İpek KARABOĞA

Merhaba İpek, bugün kaçta kalktın?

-Saat 10:00 normal kalkış saatim.
 

Sabah insanı mısın yoksa akşam mı?

-Sabahları ne bedenim çalışır doğru dürüst ne de beynim, dolayısıyla ben akşam ve hatta gece insanıyım diyebilirim.
 

Şu sıralar aklını meşgul eden bir konu var mı? Nedir?

-Yarım kalmış resimlerim ve diğer başlayıp henüz bitiremediğim işlerim.

 

Gümüş rengi saça dönmek isteyenlere nasıl bir yol izlemelerini tavsiye edersin?

-Mahmut Bey’e danışsınlar.

Kısa saçlı bir kadın olmanın en güzel tarafı nedir sence?
-Pratikliği.
 

Gardırobunun temelini oluşturan beş ürün?
-Gömlek, t-shirt, pantolon, uzun etek, fular-şal.

 

Bugüne kadar yaptığın en büyük saç hatası
-Bir kez perma yaptırdım, pişman oldum.

Favori seyahat rotan?
-Otomobille Anadolu’yu karış karış gezmek.
 

Makyaj çantanın içinde neler var?
-Göz kalemi, ruj, makyaj temizleyici, nemlendirici.

Bizi banyonda bir tura çıkarır mısın? Hangi saç ürünlerini tercih ediyorsun?
-Banyomda sadece şampuanlarıma rastlarsınız. Son zamanlarda Kerastase kullanıyorum.
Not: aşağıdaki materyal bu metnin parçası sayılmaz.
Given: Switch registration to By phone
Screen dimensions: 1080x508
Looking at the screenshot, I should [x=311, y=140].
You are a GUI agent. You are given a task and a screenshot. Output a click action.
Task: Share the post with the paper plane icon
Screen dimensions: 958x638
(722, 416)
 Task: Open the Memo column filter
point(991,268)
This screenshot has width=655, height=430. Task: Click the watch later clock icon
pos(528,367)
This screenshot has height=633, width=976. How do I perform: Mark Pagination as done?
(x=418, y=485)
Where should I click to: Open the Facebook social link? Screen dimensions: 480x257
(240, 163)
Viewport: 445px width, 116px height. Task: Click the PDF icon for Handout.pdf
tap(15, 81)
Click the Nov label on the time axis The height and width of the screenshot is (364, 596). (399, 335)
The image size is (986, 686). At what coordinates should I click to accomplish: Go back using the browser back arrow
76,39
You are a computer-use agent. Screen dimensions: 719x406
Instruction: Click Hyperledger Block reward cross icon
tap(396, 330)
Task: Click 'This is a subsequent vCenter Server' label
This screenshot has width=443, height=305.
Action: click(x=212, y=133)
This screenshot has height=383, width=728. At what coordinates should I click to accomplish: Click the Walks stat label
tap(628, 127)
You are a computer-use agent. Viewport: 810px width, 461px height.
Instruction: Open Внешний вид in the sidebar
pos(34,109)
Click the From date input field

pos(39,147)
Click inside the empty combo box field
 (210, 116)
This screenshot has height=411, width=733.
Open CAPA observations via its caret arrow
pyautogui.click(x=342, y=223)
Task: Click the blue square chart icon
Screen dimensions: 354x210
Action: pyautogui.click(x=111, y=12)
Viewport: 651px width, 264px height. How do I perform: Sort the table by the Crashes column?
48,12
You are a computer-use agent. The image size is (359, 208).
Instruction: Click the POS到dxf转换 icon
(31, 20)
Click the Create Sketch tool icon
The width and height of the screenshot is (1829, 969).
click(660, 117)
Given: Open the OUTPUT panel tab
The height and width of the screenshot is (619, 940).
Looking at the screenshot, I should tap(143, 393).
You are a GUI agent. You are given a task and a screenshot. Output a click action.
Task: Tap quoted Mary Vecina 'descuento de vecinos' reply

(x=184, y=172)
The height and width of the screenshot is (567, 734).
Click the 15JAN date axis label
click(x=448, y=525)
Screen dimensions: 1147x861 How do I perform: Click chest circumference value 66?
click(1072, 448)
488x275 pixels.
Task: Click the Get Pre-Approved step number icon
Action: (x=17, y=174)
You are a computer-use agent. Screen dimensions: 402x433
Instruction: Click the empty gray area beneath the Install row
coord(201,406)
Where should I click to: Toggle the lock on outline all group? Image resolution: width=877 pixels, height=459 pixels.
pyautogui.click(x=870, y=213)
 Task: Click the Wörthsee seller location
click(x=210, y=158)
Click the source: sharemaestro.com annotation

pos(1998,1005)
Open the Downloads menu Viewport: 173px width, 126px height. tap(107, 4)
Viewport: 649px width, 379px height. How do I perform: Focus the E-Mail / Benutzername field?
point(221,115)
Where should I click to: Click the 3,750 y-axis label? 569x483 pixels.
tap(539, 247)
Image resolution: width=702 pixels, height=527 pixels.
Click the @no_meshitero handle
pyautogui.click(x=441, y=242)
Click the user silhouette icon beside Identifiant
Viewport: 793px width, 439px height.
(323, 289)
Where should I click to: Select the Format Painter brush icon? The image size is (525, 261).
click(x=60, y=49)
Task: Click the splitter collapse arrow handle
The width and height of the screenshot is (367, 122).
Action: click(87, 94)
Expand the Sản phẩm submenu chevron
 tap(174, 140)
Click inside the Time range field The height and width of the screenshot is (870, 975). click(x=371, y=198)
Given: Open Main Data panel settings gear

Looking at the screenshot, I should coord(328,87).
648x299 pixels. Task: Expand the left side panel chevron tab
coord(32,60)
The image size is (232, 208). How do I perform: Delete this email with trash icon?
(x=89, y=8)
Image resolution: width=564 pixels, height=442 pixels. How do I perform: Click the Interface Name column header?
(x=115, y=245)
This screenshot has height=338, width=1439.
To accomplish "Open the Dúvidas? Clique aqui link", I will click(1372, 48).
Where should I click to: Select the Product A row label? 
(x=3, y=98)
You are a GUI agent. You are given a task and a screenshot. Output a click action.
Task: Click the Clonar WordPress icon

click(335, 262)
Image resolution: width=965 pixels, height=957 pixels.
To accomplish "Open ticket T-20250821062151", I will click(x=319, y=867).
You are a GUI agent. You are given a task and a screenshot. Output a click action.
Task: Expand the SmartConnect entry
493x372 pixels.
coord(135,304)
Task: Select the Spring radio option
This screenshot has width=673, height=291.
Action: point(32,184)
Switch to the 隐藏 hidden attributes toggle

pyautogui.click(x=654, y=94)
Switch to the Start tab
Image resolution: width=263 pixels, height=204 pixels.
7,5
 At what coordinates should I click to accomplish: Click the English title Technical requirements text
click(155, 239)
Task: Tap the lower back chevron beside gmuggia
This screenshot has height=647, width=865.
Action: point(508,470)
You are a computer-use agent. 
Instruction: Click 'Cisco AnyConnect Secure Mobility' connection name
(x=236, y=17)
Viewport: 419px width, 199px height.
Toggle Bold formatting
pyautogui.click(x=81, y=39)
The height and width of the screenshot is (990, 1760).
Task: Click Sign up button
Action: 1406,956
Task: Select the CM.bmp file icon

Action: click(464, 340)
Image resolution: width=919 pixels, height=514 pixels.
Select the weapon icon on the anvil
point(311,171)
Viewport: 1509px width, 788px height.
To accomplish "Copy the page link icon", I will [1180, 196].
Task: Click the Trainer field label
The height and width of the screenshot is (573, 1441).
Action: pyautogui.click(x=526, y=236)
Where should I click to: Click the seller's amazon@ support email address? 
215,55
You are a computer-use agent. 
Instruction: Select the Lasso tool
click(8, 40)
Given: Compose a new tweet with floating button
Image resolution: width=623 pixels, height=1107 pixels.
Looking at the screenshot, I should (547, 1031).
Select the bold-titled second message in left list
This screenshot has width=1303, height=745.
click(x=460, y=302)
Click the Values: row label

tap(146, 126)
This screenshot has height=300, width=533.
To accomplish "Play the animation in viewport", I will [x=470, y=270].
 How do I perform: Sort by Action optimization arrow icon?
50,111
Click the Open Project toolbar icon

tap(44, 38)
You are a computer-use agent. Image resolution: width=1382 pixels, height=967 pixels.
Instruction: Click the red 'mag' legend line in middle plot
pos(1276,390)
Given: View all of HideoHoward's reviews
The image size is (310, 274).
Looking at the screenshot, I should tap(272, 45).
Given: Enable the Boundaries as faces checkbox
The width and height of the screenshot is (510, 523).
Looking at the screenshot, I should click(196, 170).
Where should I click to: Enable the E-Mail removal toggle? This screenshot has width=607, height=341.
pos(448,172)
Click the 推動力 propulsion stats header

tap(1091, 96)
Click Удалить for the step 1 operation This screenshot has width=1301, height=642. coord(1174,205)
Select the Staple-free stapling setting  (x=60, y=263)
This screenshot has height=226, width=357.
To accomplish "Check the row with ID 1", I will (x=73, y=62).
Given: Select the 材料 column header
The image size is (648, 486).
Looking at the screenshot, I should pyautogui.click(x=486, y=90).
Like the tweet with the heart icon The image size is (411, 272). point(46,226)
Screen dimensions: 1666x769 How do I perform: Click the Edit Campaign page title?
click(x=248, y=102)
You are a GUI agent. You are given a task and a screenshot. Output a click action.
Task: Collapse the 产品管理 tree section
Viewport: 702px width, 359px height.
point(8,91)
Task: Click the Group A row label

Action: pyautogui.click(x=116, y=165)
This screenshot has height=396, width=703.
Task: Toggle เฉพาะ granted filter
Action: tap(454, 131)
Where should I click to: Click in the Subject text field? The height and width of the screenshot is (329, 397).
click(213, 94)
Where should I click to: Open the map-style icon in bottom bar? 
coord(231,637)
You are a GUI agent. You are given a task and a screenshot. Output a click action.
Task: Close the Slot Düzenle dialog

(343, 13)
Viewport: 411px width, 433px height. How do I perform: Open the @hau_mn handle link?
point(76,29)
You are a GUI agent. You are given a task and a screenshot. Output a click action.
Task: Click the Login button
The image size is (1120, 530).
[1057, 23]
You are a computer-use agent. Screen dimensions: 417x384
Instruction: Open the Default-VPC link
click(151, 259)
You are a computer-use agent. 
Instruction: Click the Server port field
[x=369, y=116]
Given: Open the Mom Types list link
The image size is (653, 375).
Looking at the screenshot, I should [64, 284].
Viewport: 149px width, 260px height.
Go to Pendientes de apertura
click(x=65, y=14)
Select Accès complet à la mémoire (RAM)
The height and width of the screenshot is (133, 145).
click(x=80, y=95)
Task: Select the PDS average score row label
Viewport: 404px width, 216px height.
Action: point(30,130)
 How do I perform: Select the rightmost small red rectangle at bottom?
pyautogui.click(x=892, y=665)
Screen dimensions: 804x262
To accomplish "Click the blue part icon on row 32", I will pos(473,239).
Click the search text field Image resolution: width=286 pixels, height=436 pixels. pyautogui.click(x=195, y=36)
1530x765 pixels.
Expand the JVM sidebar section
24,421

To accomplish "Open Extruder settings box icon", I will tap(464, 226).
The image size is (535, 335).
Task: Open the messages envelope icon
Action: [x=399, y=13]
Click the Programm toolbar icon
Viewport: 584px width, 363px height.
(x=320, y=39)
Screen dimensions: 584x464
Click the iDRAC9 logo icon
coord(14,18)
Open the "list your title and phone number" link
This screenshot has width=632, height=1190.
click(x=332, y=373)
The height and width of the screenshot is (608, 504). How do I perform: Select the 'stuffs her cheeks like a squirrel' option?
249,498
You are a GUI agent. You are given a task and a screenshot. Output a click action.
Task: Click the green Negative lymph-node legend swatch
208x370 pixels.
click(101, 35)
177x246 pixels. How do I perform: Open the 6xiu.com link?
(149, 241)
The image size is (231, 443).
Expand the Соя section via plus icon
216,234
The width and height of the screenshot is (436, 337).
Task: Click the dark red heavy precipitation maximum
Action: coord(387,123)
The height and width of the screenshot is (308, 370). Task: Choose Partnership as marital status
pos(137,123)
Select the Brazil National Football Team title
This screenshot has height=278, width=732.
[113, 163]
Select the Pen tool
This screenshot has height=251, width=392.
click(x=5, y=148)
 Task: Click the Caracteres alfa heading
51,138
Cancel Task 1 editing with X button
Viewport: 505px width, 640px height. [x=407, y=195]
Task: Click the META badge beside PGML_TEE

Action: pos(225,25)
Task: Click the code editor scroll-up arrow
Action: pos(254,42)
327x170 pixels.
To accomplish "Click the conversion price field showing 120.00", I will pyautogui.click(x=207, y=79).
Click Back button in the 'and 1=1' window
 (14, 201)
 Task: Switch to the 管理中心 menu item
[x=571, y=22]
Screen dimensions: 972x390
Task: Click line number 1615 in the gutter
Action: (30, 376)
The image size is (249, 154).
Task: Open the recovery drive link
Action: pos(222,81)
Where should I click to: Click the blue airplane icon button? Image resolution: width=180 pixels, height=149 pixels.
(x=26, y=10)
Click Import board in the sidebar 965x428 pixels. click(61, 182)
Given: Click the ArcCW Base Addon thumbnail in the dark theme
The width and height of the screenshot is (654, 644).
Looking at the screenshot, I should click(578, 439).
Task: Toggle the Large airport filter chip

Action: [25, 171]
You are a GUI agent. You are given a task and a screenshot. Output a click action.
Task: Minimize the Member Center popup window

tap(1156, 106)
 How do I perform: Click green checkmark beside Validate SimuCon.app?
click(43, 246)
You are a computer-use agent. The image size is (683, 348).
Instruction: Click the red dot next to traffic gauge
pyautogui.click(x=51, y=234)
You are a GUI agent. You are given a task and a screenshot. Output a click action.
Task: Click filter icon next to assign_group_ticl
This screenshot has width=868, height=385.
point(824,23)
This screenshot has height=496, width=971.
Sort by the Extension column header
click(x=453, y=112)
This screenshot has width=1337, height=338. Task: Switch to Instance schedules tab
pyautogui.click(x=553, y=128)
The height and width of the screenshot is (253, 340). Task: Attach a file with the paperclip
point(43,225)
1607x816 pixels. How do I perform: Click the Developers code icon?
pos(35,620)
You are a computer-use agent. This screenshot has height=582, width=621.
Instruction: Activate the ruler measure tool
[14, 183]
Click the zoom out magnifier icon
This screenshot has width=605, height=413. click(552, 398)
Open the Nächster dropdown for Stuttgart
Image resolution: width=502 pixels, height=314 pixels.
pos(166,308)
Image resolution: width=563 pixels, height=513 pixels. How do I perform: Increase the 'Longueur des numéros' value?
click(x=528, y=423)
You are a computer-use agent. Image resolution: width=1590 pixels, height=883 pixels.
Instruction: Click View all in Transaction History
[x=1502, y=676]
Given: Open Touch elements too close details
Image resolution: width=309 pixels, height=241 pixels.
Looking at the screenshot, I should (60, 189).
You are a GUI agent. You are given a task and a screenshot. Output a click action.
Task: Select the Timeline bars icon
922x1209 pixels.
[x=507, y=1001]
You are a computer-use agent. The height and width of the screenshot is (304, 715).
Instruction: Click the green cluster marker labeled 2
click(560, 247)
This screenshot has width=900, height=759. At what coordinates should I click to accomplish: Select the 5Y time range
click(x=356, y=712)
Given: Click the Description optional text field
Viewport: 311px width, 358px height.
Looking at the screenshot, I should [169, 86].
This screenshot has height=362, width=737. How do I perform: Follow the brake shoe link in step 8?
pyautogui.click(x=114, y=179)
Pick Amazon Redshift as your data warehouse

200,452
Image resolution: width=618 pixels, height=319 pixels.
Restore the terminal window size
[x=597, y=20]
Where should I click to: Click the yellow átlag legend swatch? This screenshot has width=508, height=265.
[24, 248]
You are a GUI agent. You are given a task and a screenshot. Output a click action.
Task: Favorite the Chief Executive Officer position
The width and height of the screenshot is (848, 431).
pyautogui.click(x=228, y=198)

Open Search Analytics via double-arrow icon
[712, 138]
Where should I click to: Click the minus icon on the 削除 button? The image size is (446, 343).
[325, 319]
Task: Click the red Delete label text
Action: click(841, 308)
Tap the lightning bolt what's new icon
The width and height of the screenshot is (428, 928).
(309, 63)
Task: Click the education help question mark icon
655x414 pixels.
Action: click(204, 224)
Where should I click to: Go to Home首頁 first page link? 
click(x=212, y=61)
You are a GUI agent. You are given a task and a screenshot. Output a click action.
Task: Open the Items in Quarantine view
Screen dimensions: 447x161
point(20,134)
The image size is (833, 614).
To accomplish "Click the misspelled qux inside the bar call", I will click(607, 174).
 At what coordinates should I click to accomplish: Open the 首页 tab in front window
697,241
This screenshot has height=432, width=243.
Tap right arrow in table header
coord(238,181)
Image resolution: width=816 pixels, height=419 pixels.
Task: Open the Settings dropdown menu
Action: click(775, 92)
Şu cümleyi tamamlar mısın? Saç bir kadının…………………………
-Sloganvari bir şey söylemeyeceğim ama temiz ve bakımlı bir saç galiba kadının kendini iyi hissetmesini sağlıyor.
 

Başucunda hangi kitaplar var?
-Bu günlerde Broch’dan "Vergilius’un Ölümü"nü okuyorum.

 

Defalarca seyrettiğin bir film?
-Carlos Saura’nın "Kanlı Düğün"ü.

Bugüne kadar aldığın en iyi güzellik öğüdü?
-Dik durmak.
 

Senin bize verebileceğin bir güzellik öğüdü var mı?
-Modaya esir olmadan, kimseye öykünmeden kendi tarzını bulup ona sadık kalmak.
 

Güzellik ikonun var mı?
-Güzel bulduğum yığınla insan var ama bir güzellik ikonum yok.
 

İstanbul’da yaşamasaydın nerede olurdun?
-Ege’de bir köyde.

Neden Ebil?
-Neden Ebil mi? Başkası olabilir mi?

Mahmut'la ilgili bize bir şeyler söylemeni istesek?

-Güven veren sıcak kişiliği, yaratıcılığı, ustalığı ve rafine zevki ile yaptığı iş her seferinde çok özel oluyor.
 

Çok beğendiğin ama kendine asla yakıştırmadığın bir trend, bir dönem, bir parça?
-Mini eteği ne kendime yakıştırdım ne de çok çok genç ve bacakları çok düzgün olanlar dışındaki kadınlara. Dolayısıyla hiç giymedim. Çarliston dönemi saçaklı elbiseleri ise çok sevmeme rağmen giymek kısmet olmadı, kim bilir belki de yakışırdı!
 

Çok beğendiğin ve tepe tepe kullandığın, artık imzan haline gelmiş bir parça?
-Kalpağım ve şallarım.

İlk kuaför deneyimini hatırlıyor musun? Kaç yaşındaydın?
-7-8 yaşlarındaydım sanırım, annem kuaföre ‘a la garson olsun’ dedi. Orta Anadolu kentlerinin sokak çocukları bu stili hiç mi hiç tutmadılar ki beni ne zaman görseler ‘kız oğlaaan..kız oğlaaan…’ diye çığrışıp durdular.
 

Hiç kuaförde ağladın mı?
-Hayır.

 

Sonbahar ve kışla ilgili seni heyecanlandıran bir şey?

-Kışı sevmem. Adı bile üşütür beni. Sonbaharda yaprakların renkleri, bulut kümelerinin ve ışığın oyunları içine hüzün katılmış bir heyecan verir. Onu severim.